Texto-fonte:
########################################
![]() |
Imagem retirada daqui |
Merval Pereira
O Brasil é o único lugar do
mundo onde se fica jovem até mais tarde e se envelhece mais cedo. Em todo lugar
do mundo é idoso quem tem mais de 65 anos, mas no Brasil a velhice chega aos 60
anos, graças a pressões sindicais. Por outro lado, também por interesses
políticos e da UNE, a juventude se estende até os 29 anos.
O Estatuto da Juventude
aprovado no Congresso dá direito a meia-entrada em espetáculos e meia-passagem
em transportes a "jovens" de 15 a 29 anos. E essas especificidades
brasileiras entravam, tanto quanto a falta de aeroportos e estádios, a
realização da Copa do Mundo de 2014.
A Fifa, como todos sabem, tem
seus patrocinadores, seus interesses econômicos, e o governo brasileiro, que
assinou o compromisso de aceitar as regras da Fifa, coloca a soberania
brasileira no meio da discussão sobre a meia-entrada e a venda de bebidas
alcoólicas.
Esse patriotismo tosco é o
retorno do complexo de vira-lata do Nelson Rodrigues. Ou você quer realizar o
evento e aceita as regras, ou chega à conclusão de que não vale a pena e não
aceita sediar a Copa do Mundo, que no final das contas não passa de um negócio,
um grande negócio, que movimenta bilhões e bilhões de pessoas e de dólares em
todo o mundo.
É bom para a Fifa que se
realize aqui, no país do futebol, único pentacampeão mundial. As imagens que as
televisões transmitirão para todo o mundo certamente serão das mais belas já
mostradas, mas nos pareceu ser também um bom negócio para o país, porque atrai
turistas, lança mais uma vez a imagem do país no mundo, e, se Deus ajudar na
construção dos estádios e dos aeroportos, mostrará não apenas as belas paisagens
mas a capacidade de realização do país, um dos componentes do Brics - outro
deles, a África do Sul, recentemente incluída no grupo, realizou a Copa de 2010
com grande sucesso.
Ao mesmo tempo em que batem no
peito alegando defender os "interesses nacionais", as autoridades
brasileiras cometem erros básicos, como, por exemplo, a presidente Dilma
Rousseff discutir detalhes da organização dos jogos com o secretário-geral da
Fifa, Jerome Walker.
Se o presidente da entidade,
Joseph Blatter, não pôde ir à reunião na Bélgica, que Walker conversasse com o
ministro dos Esportes, Orlando Silva, sobre questões como meia-entrada para
idosos e venda de bebidas alcoólicas nos estádios.
########################################
Material fornecido:
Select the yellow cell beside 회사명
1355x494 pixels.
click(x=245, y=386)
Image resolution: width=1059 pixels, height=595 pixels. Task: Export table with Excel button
########################################
Trabalho solicitado:
1. Segundo o texto-fonte, qual faixa etária o Estatuto da Juventude aprovado no Congresso define como "jovens" para fins de meia-entrada e meia-passagem?
2. Transcreva do texto-fonte o trecho que começa em "Ao mesmo tempo" e termina em "alcoólicas nos estádios.".

Resultados:
1. De 15 a 29 anos.

2.
Ao mesmo tempo em que batem no
peito alegando defender os "interesses nacionais", as autoridades
brasileiras cometem erros básicos, como, por exemplo, a presidente Dilma
Rousseff discutir detalhes da organização dos jogos com o secretário-geral da
Fifa, Jerome Walker.
Se o presidente da entidade,
Joseph Blatter, não pôde ir à reunião na Bélgica, que Walker conversasse com o
ministro dos Esportes, Orlando Silva, sobre questões como meia-entrada para
idosos e venda de bebidas alcoólicas nos estádios.